Iraq is so far down the slippery slope of religious warfare that the US has little or no hope of keeping the two sides apart, aside from partitioning the country by force.  Partitions would almost have to be neighborhood by neighborhood in Baghdad, as Shia and Sunni live in enclaves next door to each other, taking time out of their busy day to bomb each others’ mosques, weddings and funerals. 

About the only times that partitioning has vaguely worked has been Lebanon, Cyprus and Berlin, post WWII.  In each situation the partitions were maintained by mammoth force of arms on all sides.  Even so, in the case of Lebanon and Cyprus, the fighting merely settled down to a dull roar, instead of a blazing hot war zone. 

Making one big partition has precedence.  Yugoslavia was a made-up country post WWI.  The only way it held together for so long was the strong-arm King Alexander I, then a Communist regime under Tito and later the Soviet Union. 

We all know what happened when the ‘police’ broke up and Yugoslavia ceased to exist:  Factional fighting between Bosnians, Herzegovenes, Serbs, Montenegrins, Slovenes, Croats, Albanians, Muslims and Christians, as well as some ethnic cleansing just to add to the confusion, settling old scores from 1914 or even further back into the mists of the 17th century.

Which leaves what for Iraq if partitioning can’t work?  There are options and none of them are pretty. 

Option 1:  The US could up their presence by a factor of ten or fifteen, putting more than 750,000 pairs of boots on the ground, armed to the teeth and willing to shoot the hell out of anything that moves on any side.  A police force to do the job the Iraqi Police Force can’t and won’t do.

Downside?  A 10 year commitment and cranking up Selective Service to find enough bodies to stand a post.  It would bankrupt the US fiscally.  It would bleed the US white as the occupation would be, at very best, a human Cuisinart.  We’ve seen how well the US Military supports its’ returning veterans, especially those who are injured.  It would mean the loss of an entire generation to fight a barely understood war in a distant nation to help people who hate us.

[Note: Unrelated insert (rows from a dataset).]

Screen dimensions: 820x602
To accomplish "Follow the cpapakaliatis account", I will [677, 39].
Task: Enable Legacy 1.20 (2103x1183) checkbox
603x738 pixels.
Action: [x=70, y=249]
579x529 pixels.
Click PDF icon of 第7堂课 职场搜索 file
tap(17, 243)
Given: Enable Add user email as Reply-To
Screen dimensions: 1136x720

Option 2: Finding a suitable dictator to grab power in such a way that he’s still Oil-Company friendly and will act as a puppet for the US.  However, this does mean choosing sides in the Shiite-Sunni battles and watching as one side or the other is eradicated from the face of the Earth. 

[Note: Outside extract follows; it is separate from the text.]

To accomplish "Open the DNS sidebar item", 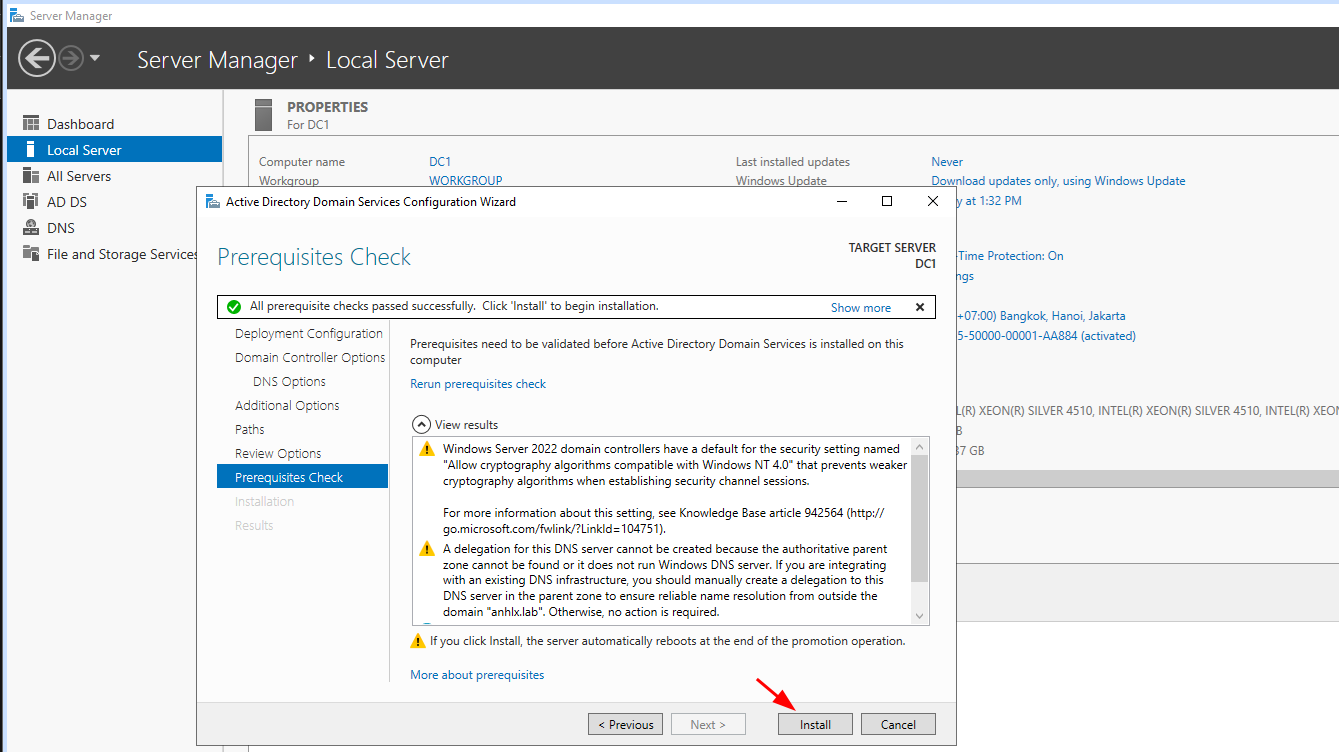I will tap(61, 228).
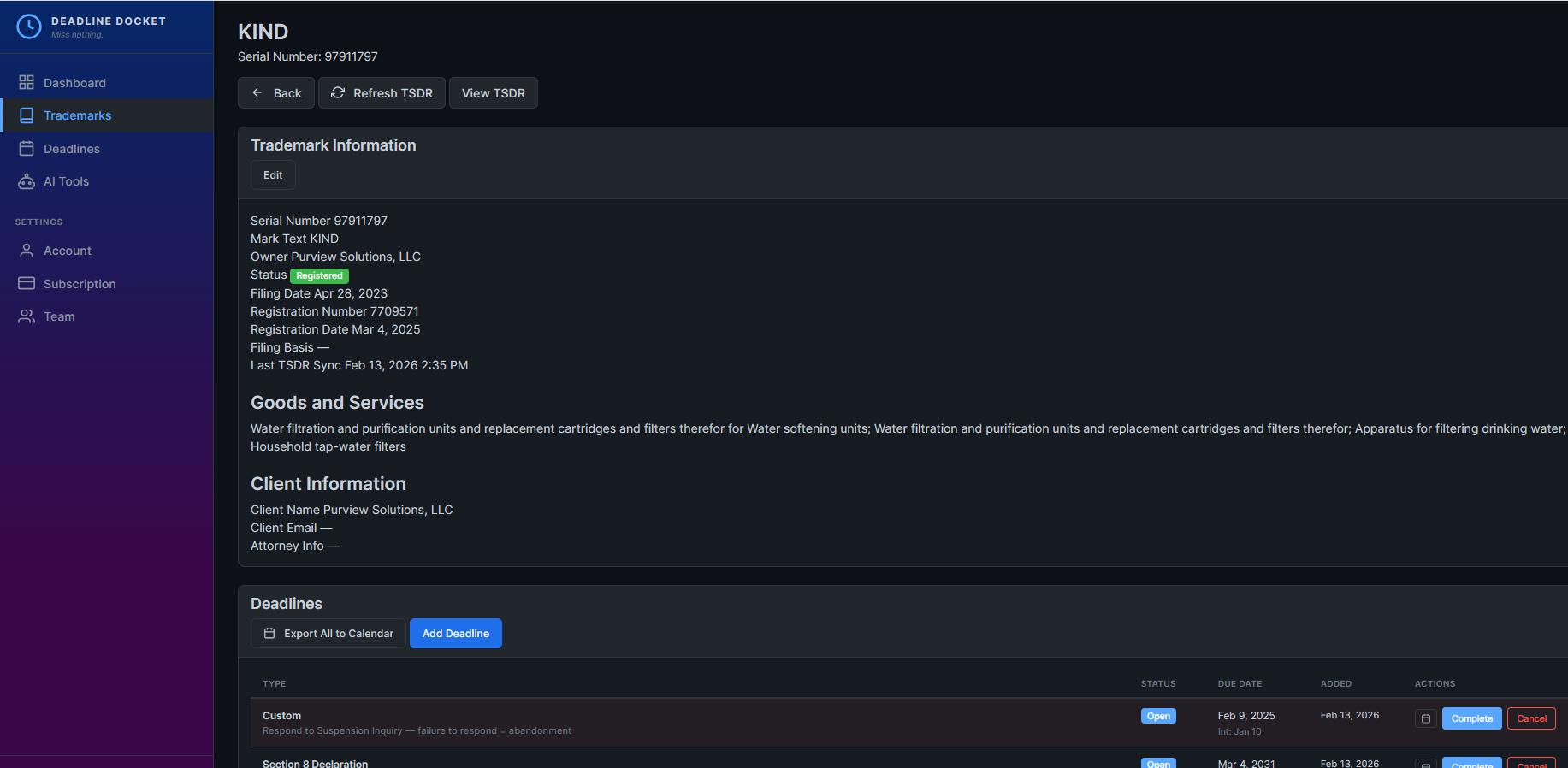1568x768 pixels.
Task: Click the Registered status badge
Action: [319, 275]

Downside?  Genocide on a scale that will make Sudan and Darfur look like a playground tussle over a game of marbles.  All the suitable dictators were killed off by Saddam Hussein during his reign.     

Option 3:  Pack it up and go home, letting the Shia and Sunni groups kill each other.  Iran and Saudi Arabia would have to take sides, as neither regime can afford to have that kind of unstable madness in their back yards.  It would rapidly evolve into a low-fidelity version of an Pan-Arabic Cold War, using violent proxies to fight on their behalf.

The US would naturally choose the Saudi side and funnel arms and ‘advisors’ into the mix.  With any luck the newly resurgent Russian Federation would hook up with Iran, as long as the money was paid up front in oil and gold. 

Downside?  Another Cold War, this time over oil, with a side order of theology.  Again, genocide on a heretofore unimagined scale.  Just for hilarity, Israel might get so scared they blow the whole Middle East to pieces, resulting in an Arab world versus Israel battle to the death. 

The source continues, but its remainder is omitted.